Hesiod, the Homeric Hymns, and Homerica eBook

This eBook from the Gutenberg Project consists of approximately 327 pages of information about Hesiod, the Homeric Hymns, and Homerica.

(ll. 405-413) First of all, get a house, and a woman and an ox for the plough —­ a slave woman and not a wife, to follow the oxen as well —­ and make everything ready at home, so that you may not have to ask of another, and he refuses you, and so, because you are in lack, the season pass by and your work come to nothing.  Do not put your work off till to-morrow and the day after; for a sluggish worker does not fill his barn, nor one who puts off his work:  industry makes work go well, but a man who puts off work is always at hand-grips with ruin.

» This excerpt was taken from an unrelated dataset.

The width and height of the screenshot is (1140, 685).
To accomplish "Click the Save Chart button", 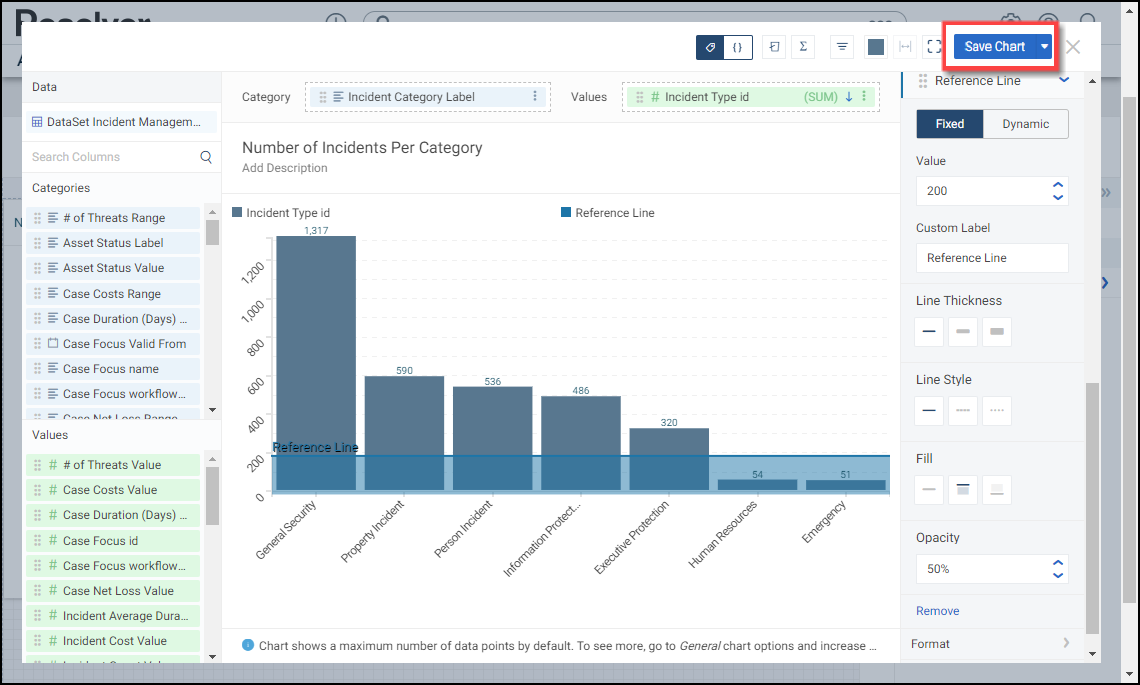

(ll. 414-447) When the piercing power and sultry heat of the sun abate, and almighty Zeus sends the autumn rains (12), and men’s flesh comes to feel far easier, —­ for then the star Sirius passes over the heads of men, who are born to misery, only a little while by day and takes greater share of night, —­ then, when it showers its leaves to the ground and stops sprouting, the wood you cut with your axe is least liable to worm.  Then remember to hew your timber:  it is the season for that work.  Cut a mortar (13) three feet wide and a pestle three cubits long, and an axle of seven feet, for it will do very well so; but if you make it eight feet long, you can cut a beetle (14) from it as well.  Cut a felloe three spans across for a waggon of ten palms’ width.  Hew also many bent timbers, and bring home a plough-tree when you have found it, and look out on the mountain or in the field for one of holm-oak; for this is the strongest for oxen to plough with when one of Athena’s handmen has fixed in the share-beam and fastened it to the pole with dowels.  Get two ploughs ready work on them at home, one all of a piece, and the other jointed.  It is far better to do this, for if you should break one of them, you can put the oxen to the other.  Poles of laurel or elm are most free from worms, and a share-beam of oak and a plough-tree of holm-oak.  Get two oxen, bulls of nine years; for their strength is unspent and they are in the prime of their age:  they are best for work.  They will not fight in the furrow and break the plough and then leave the work undone.  Let a brisk fellow of forty years follow them, with a loaf of four quarters (15) and eight slices (16) for his dinner, one who will attend to his work and drive a straight furrow and is past the age for gaping after his fellows, but will keep his mind on his work.  No younger man will be better than he at scattering the seed and avoiding double-sowing; for a man less staid gets disturbed, hankering after his fellows.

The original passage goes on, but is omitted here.